If you haven't read about Yunior before, you've just had a treat. This smart, sex-crazed, suffering man who narrates "Miss Lora" is one of the primary characters in Junot Díaz's first collection of short stories, Drown. He is also a member of the supporting cast in the novel The Brief Wondrous Life of Oscar Wao. And finally, he appears prominently in Díaz's 2012 story collection, This Is How You Lose Her. Both "Miss Lora" and "The Sun, the Moon, the Stars" appear in this latest book. In a New York Times book review, Leah Hager Cohen observes, "Junot Díaz writes in an idiom so electrifying and distinct it’s practically an act of aggression, at once alarming and enthralling, even erotic in its assertion of sudden intimacy." This is fiction in which voice dominates, no doubt. The narration is alternately insightful and helpless, regretful and furious, crude and erudite, and Díaz can switch lightning-fast between these personality traits and somehow make you utterly believe in the solidity, the wholeness, the reality, of Yunior, the narrator.

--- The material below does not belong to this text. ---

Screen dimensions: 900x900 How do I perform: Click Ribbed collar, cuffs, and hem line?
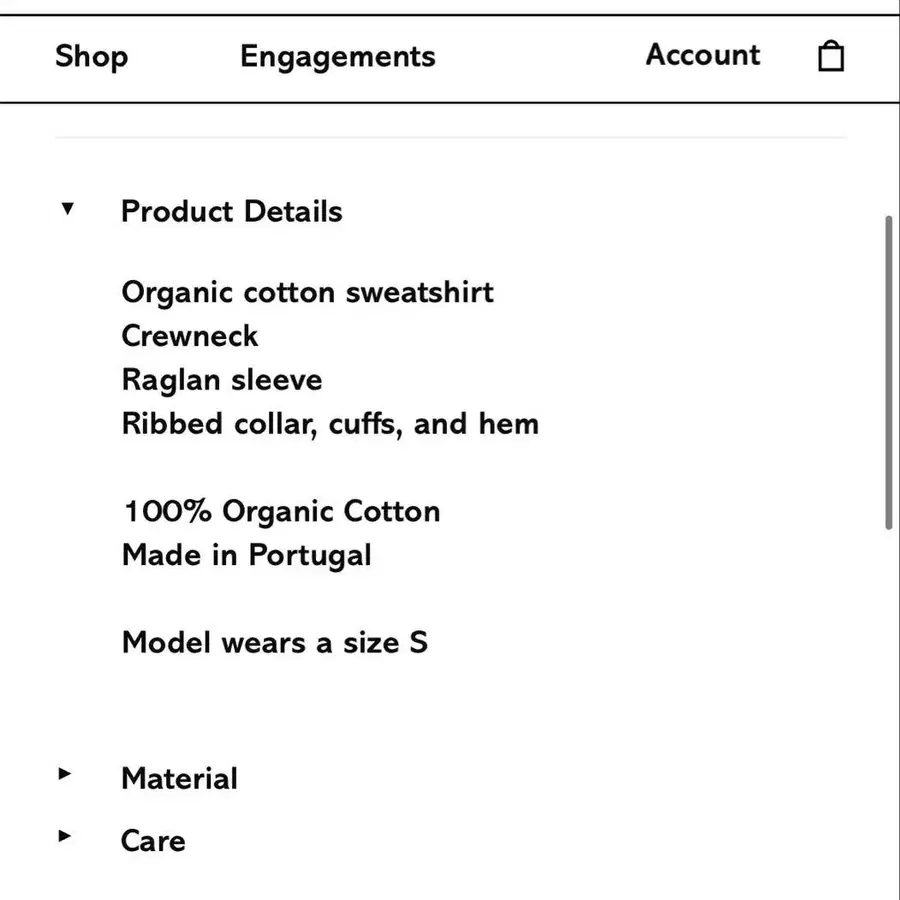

But voice aside, this story breaks my heart.  Its depictions of loneliness and pain are paired with the characters' compromised efforts to find respite from their loneliness and pain. Yunior and Miss Lora both concern themselves with apocalyptic films because life has "messed [them] up good" and they project their internal destruction into external destruction. Yunior and Miss Lora have many similarities: both are immigrants from the Dominican Republic, both physically muscular, both traumatized by family life, both sleeping with their teachers. The way things repeat in the story (e.g. Miss Lora wears her red dress at one graduation, and then another) is similar to the greater picture of how history repeats itself (like-father-like-son machismo, or more sweepingly, one answerless death like another). And "blood always shows," as Yunior tells his ambitious girlfriend. Miss Lora has enormous eyes, and she sees the pain in young Yunior, and he finds her need for him compelling. Sometimes, our response to being exposed to trauma is to seek it out in representations, such as movies, or books, or photographs in which we are smiling and blinking and keeping on keeping on.